Why this recipe works
Pumpkin puree is a super-flexible ingredient in both sweet and savory dishes. Using this method, you’ll:
- Start by choosing a medium-sized (2- to 3-pound) sugar pumpkin, also called a pie or sweet pumpkin. This variety is bred for eating, unlike the larger pumpkins meant for carving.
- Choose whether to roast whole or cut in half. Both methods work great. Halving results in more caramelization.
- Coax out the natural sweetness of the squash while retaining most of its moisture content, making it perfect for puree.
What you’ll need
Here’s a glance at the ingredients you’ll need to make this recipe.

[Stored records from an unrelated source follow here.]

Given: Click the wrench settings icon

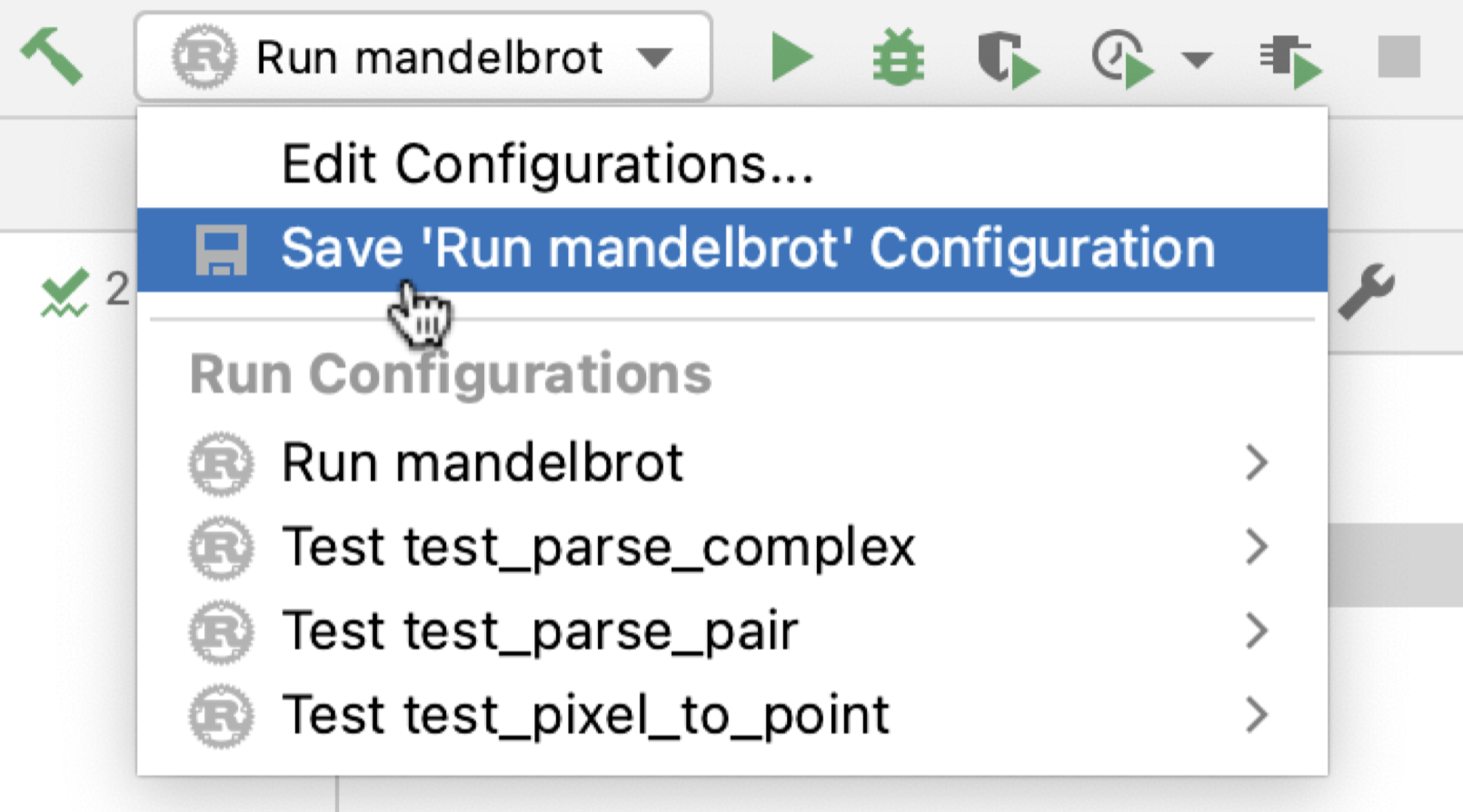Looking at the screenshot, I should [x=1366, y=292].
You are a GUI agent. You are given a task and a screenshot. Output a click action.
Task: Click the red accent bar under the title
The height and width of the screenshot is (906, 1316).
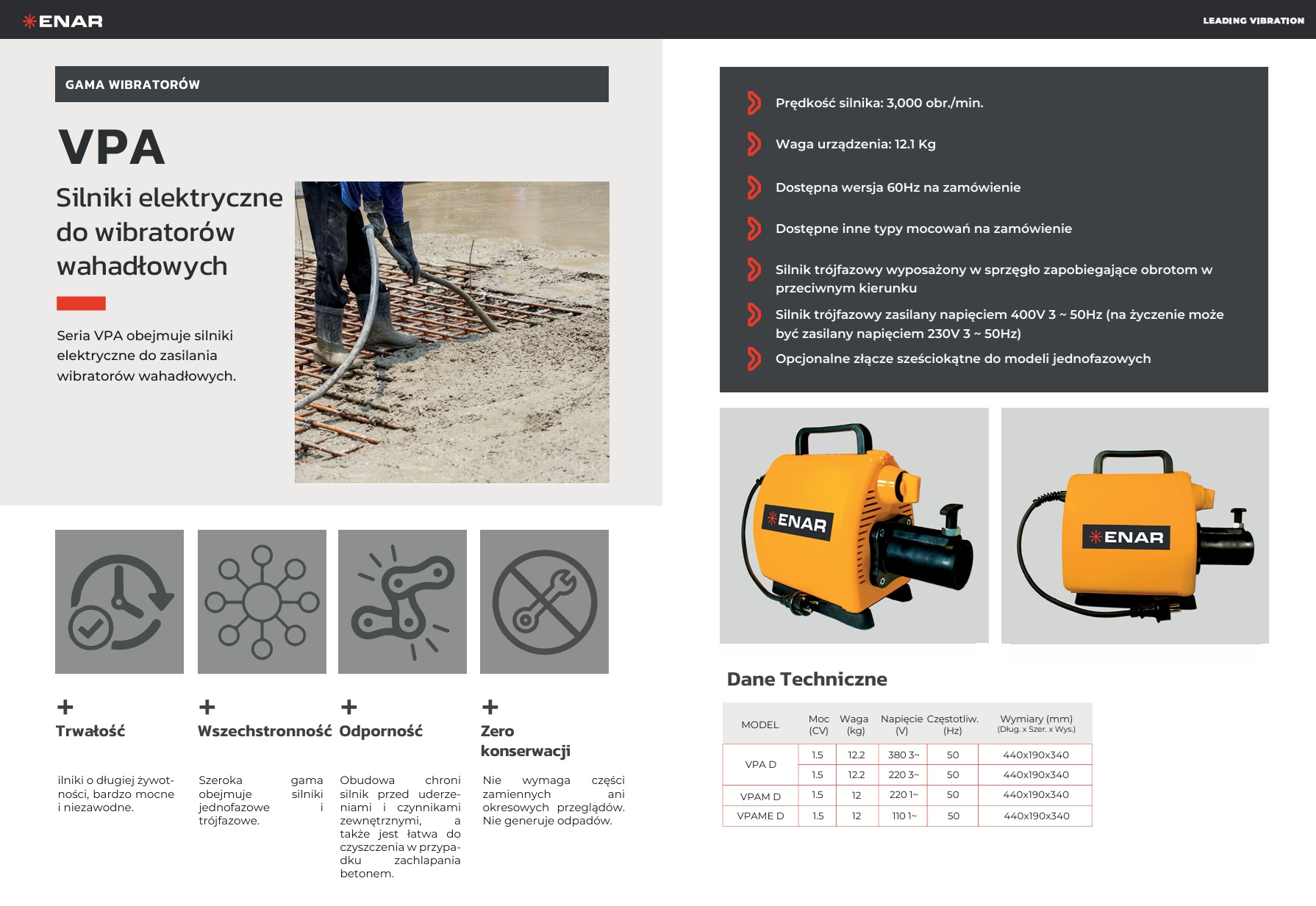click(81, 303)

- A medium-sized sugar pumpkin (2 to 3 pounds), also called a pie pumpkin or sweet pumpkin, is smaller, sweeter, and less fibrous than the kind you’d carve. You can roast the seeds from a carving pumpkin, but the flesh will not result in a good puree. You can also use this method with other winter squash that have dense orange flesh, including kabocha (Japanese pumpkin) and red kuri. Learn more about pumpkin varieties here if you like.
- If you’ll be halving the pumpkin, you’ll need a little bit of either olive oil or a neutral-tasting oil such as safflower. See below to learn more.
How to make it
Here’s an overview of how to roast a whole pumpkin and make pumpkin puree. You can see the steps in action in the video that accompanies this post, and get all the details in the recipe card below.
- The most important step is choosing the right pumpkin — a 2- to 3-pound sugar pumpkin. You can choose whether to cut it in half or roast it intact.
- If cutting in half, scoop out the seeds and stringy bits before roasting. (If not, do it after.)
- If cutting, rub a bit of olive oil onto the cut sides and arrange halves cut-sides down on a rimmed baking sheet.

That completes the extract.